EXERCISE PROMPT – Keep only those lines of the records that include the string "neuen".

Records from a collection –
------------------------------------------------
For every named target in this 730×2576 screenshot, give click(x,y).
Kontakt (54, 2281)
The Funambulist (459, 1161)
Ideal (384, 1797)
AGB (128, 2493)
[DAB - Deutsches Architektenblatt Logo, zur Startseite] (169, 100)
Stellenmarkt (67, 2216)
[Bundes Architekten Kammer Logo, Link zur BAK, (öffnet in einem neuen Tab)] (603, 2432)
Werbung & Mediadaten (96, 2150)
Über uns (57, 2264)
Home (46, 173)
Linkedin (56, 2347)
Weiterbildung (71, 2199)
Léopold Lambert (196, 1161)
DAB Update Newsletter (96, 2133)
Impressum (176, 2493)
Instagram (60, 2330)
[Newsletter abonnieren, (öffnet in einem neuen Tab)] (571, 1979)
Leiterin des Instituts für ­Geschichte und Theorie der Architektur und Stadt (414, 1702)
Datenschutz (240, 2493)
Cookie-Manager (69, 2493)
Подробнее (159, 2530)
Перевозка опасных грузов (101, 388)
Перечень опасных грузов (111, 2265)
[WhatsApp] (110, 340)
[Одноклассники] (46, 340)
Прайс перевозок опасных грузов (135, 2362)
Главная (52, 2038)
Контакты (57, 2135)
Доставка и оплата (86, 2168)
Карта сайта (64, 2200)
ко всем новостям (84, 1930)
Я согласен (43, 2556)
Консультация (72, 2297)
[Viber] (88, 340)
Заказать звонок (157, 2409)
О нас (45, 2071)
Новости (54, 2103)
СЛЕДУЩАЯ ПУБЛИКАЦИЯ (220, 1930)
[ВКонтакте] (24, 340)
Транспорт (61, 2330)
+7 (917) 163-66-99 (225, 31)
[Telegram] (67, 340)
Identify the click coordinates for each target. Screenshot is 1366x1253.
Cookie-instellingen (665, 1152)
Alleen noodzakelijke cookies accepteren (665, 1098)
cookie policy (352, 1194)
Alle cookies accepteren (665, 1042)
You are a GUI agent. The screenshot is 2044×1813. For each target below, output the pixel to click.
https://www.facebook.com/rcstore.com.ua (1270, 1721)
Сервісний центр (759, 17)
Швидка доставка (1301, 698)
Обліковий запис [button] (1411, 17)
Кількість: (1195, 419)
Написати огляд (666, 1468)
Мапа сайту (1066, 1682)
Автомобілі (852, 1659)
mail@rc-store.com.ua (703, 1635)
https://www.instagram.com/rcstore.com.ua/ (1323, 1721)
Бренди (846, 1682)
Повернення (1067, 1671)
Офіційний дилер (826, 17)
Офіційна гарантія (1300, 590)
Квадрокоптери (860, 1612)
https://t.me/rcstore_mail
------------------------------------------------
PROBLEM SOLUTION –
[Bundes Architekten Kammer Logo, Link zur BAK, (öffnet in einem neuen Tab)] (603, 2432)
[Newsletter abonnieren, (öffnet in einem neuen Tab)] (571, 1979)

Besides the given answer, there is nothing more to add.